Software that’s intended to help people “sketch” detracts from a good result. The software often lets users build prototypes with a great level of interaction detail. The problem with this: attention to detail is a distraction at the divergence stage. When filling the design space with ideas, it’s sufficient merely to evoke the idea and share it. Ambiguity actually helps the team see more than one idea in the same sketch; each interpretation of the idea can be iterated. Software that’s not intended to help people to “sketch” slows them down at the divergence stage—just when we need ideas to flow quickly. Divergence is about filling the design space with lots disposable ideas.

Read my blog post about why ideas are disposable.

3 Replies to “Why pen+paper is better”

  1. Good stuff. I was playing with some mindmapping software today, but your article reminded me that more basic tools can often be more effective.


  2. I use small index cards and pen to “draft” my ideas before going to the larger paper for my 5+ sketches. I probably generate 15-20 index cards of ideas before I create my 5 sketches as I usually capture one idea per index card. Using the cards gets the big picture ideas out of my head to clear room for more idea, plus I can spread out all the cards on a small table to see them all at one time.

    The index cards allow me to sketch anywhere, like when walking home, and capture ideas at any time.

  3. Good post!

    Another benefit of sketching that isn’t mentioned here is around the type of feedback that you get from a sketch vs. a more refined design.

    Kathy Sierra says it best:
    “The better it looks – the more narrow the feedback”

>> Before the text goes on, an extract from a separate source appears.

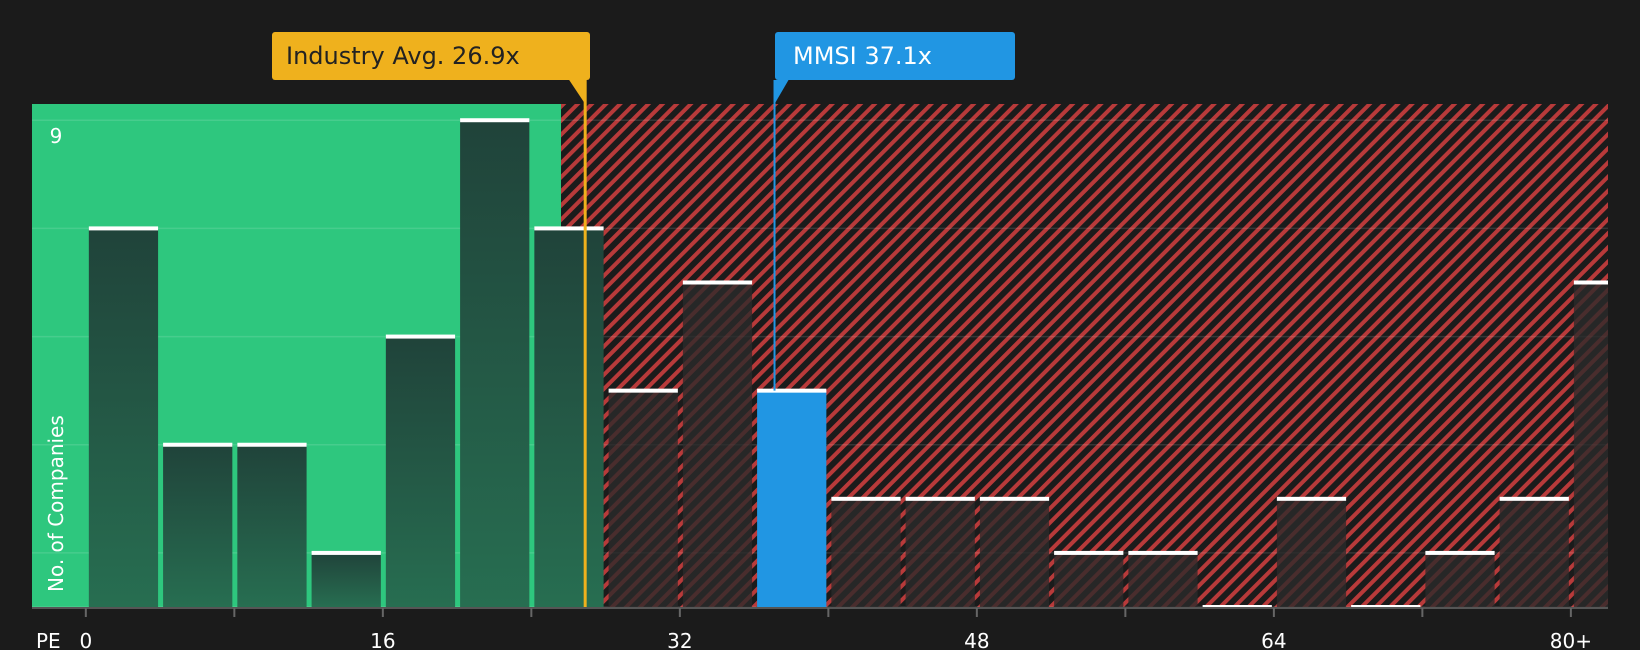  Describe the element at coordinates (48, 640) in the screenshot. I see `x-axis-label: PE` at that location.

    Your readers will probably find this post from Kathy interesting:

    Something I’d like to see is a discussion around sketching and the relationship of stakeholders with designers. When you’re working on a project where the decision makers are not the designers (perhaps a client/design-agency relationship) there is the responsibility of making sure that the decision makers/stakeholders have enough information to make an informed decision in choosing winning designs in the convergence stage—and also how low level of detail opens up ambiguity in understanding.